Dalla Guerra Fredda ai nostri giorni, Pilotto ha poi concluso con gli accadimenti più recenti e la descrizione della rete di oleodotti e gasdotti che attraversa l'Ucraina per portare in Europa gas e petrolio russi. Una forte dipendenza frutto anche della scarsa visione strategica dell'Unione europea nell'ultimo ventennio. In precedenza era intervenuto Giorgio Cuscito (membro del consiglio redazionale di Limes), per raccontare dei forti impatti sugli interessi di Ue, Stati Uniti e Russia della situazione ucraina, con la Cina che guarda da lontano, ma non troppo. Secondo Cuscito la Russia, che sta proteggendo la sua attuale sfera d’influenza, ha già raggiunto un buon risultato con il riconoscimento delle due repubbliche autoproclamate nel Donbass. Ma il fatto di non avere definito in modo chiaro i confini, potrebbe generare scontri e fare proseguire una situazione di stallo per mesi.

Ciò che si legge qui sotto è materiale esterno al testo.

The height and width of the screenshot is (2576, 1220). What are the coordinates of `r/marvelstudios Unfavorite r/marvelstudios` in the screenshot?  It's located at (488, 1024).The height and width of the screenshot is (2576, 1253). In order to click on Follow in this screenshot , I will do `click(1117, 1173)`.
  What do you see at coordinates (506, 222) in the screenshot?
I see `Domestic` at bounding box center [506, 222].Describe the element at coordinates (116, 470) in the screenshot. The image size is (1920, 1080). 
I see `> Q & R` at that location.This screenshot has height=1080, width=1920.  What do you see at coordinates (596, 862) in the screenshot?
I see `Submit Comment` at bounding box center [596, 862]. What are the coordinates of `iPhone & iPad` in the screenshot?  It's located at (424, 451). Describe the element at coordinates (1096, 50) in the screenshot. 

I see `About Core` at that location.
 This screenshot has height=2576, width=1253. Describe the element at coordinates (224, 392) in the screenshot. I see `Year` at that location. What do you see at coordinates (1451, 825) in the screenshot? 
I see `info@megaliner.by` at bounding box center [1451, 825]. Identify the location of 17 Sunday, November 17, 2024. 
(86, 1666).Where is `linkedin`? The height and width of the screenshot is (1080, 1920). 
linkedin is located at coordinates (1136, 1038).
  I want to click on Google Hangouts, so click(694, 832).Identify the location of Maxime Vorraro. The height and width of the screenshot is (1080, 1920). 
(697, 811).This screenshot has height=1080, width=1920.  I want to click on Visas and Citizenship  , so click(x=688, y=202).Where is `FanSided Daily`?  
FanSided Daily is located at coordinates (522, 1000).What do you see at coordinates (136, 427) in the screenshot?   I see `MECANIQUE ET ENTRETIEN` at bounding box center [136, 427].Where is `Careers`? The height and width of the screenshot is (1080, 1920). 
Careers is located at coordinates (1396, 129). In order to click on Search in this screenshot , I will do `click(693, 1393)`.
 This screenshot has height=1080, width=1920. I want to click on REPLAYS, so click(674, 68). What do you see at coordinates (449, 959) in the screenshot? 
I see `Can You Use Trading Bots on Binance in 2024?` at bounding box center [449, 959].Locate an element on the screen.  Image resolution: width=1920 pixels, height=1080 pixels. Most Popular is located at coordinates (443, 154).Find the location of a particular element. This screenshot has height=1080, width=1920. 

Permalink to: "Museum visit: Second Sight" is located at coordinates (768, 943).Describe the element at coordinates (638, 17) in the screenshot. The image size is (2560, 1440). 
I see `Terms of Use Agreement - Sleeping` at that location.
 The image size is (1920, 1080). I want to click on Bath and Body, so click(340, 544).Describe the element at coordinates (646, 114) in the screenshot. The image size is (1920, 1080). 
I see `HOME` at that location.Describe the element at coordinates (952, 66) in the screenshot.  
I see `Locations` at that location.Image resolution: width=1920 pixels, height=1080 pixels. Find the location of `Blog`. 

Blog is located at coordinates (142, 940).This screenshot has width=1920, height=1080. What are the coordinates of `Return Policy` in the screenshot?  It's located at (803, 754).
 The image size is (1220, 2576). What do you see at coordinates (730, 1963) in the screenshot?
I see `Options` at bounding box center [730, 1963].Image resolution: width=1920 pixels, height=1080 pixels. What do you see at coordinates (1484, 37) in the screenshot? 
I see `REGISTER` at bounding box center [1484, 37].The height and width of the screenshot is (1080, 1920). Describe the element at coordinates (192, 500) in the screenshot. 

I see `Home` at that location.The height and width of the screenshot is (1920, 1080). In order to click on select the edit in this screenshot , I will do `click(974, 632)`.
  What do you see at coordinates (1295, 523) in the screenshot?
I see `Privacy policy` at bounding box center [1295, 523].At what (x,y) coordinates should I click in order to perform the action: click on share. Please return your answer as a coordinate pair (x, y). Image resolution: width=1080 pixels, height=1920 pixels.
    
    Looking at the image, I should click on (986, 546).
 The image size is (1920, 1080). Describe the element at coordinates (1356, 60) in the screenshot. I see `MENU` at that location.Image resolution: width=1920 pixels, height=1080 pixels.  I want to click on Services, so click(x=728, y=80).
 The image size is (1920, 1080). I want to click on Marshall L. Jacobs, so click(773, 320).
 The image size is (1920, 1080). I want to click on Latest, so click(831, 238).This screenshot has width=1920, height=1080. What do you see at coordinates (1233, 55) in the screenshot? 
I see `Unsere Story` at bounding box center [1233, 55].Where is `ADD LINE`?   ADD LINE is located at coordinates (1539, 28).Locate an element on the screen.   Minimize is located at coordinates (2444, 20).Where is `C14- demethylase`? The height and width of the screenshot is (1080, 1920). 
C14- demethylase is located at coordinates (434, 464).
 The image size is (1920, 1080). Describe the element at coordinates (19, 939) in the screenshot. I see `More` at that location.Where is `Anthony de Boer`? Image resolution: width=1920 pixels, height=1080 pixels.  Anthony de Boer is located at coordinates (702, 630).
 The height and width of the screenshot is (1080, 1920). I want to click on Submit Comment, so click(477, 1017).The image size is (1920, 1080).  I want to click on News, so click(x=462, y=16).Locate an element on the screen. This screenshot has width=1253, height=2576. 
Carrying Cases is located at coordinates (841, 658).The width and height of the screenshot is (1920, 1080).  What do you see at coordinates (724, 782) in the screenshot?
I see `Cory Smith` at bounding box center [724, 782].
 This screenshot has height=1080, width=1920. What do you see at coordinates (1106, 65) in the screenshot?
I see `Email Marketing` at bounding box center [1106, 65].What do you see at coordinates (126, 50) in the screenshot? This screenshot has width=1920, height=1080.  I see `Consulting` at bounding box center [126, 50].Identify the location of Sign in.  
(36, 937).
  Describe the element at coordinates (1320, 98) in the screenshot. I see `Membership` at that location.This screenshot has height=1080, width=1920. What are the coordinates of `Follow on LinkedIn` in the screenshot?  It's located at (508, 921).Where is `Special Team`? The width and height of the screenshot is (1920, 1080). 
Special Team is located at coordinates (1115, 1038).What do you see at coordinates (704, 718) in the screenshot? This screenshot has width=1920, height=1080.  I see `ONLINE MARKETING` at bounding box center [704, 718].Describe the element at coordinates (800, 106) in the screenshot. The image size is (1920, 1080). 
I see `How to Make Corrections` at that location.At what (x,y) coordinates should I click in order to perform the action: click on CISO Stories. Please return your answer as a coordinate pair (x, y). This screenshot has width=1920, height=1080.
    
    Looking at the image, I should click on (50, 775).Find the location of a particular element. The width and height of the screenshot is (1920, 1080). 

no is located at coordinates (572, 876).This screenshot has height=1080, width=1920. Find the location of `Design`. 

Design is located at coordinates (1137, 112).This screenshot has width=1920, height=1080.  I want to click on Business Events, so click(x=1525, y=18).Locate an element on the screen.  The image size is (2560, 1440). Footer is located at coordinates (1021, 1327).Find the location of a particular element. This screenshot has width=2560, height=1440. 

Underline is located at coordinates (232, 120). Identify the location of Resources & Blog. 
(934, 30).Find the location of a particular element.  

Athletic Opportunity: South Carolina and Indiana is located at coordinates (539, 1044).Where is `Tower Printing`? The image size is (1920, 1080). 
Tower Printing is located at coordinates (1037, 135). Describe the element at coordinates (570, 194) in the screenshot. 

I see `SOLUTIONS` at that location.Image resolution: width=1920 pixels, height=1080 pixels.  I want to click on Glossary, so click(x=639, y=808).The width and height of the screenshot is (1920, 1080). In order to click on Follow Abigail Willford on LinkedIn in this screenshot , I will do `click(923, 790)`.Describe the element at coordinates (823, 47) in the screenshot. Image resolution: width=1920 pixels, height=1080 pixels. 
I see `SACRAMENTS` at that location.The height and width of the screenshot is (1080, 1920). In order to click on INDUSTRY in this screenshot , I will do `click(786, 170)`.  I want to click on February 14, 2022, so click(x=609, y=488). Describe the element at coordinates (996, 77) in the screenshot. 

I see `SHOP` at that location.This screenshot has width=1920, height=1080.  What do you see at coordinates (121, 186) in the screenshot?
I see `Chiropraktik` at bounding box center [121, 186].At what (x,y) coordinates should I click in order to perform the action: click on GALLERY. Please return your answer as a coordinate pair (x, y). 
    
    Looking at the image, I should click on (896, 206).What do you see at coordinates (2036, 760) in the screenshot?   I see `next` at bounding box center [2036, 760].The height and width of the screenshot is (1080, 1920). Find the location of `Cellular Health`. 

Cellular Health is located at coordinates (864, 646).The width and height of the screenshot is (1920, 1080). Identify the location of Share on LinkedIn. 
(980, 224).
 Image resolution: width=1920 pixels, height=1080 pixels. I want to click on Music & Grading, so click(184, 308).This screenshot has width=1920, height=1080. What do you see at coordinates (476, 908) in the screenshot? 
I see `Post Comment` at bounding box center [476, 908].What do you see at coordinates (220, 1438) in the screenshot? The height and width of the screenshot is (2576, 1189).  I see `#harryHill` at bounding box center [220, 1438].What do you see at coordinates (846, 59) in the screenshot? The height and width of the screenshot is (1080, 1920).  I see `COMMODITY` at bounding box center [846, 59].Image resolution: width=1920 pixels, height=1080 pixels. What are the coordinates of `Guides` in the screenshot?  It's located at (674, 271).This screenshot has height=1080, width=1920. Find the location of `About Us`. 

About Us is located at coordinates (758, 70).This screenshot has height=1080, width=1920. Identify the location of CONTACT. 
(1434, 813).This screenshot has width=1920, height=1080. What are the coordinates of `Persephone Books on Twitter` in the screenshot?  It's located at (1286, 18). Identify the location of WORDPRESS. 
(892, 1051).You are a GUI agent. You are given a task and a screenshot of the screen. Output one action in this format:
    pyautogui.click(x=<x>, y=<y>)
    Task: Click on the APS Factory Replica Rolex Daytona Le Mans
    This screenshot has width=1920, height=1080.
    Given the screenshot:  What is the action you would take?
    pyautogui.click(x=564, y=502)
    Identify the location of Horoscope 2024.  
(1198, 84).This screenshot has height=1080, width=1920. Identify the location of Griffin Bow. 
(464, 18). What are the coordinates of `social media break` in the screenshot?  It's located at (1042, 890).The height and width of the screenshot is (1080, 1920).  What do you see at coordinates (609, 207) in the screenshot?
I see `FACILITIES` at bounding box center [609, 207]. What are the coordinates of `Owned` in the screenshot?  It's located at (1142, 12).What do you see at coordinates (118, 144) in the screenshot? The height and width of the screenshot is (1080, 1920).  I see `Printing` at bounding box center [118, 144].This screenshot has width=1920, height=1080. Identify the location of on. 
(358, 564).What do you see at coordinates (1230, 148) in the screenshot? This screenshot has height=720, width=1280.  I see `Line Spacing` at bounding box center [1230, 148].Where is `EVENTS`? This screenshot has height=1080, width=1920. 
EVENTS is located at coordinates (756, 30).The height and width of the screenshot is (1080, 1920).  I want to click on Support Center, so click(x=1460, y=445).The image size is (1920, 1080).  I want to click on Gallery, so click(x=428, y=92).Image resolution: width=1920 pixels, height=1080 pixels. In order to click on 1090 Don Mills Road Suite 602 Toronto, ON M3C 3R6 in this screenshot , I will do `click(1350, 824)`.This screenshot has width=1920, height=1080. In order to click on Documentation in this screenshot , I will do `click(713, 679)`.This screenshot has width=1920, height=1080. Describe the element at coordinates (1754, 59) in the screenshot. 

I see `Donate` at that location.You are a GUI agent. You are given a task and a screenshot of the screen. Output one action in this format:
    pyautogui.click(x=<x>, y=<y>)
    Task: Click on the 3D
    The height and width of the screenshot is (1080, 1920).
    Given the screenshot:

L'obiettivo del presidente russo, Vladimir Putin - sempre secondo l'esperto di geopolitica - non sarebbe necessariamente quello di prendere il controllo dell'Ucraina. Lo scopo potrebbe piuttosto essere quello di non farla entrare nellìAlleanza atlantica, dividere gli Usa dal'Ue e generare divisioni all'interno della stessa Europa. Peraltro, la crisi legata al passaggio di fonti energetiche non sarebbe risolta con l'arma delle sanzioni: l'Europa rischia di danneggiare se stessa con lo stop alle esportazioni di idrocarburi dalla Russia: «Va perseguita la prosecuzione del dialogo. Va evitata la soluzione militare e trovata una politica perchè le gravi difficoltà per le industrie, oltre che quelle dell’aumento dei costi sofferte direttamente dalle popolazioni, potrebbero creare disoccupazione e quindi un forte impatto sul sociale. L'Italia deve diminuire fortemente la propria, attuale, quasi totale dipendenza energetica dall’estero ed andare verso una percentuale rilevante d’autonomia energetica - comment il presidente del Propeller Club Port of Trieste, Fabrizio Zerbini - e va rivalutato anche il nucleare, soprattutto quello di ultima generazione. Del resto abbiamo anche in Slovenia una centrale atomica e la Francia sta per costruirne altre sei in aggiunta alla trentina già in funzione. Così condividiamo il rischio ma non ne abbiamo i benefici».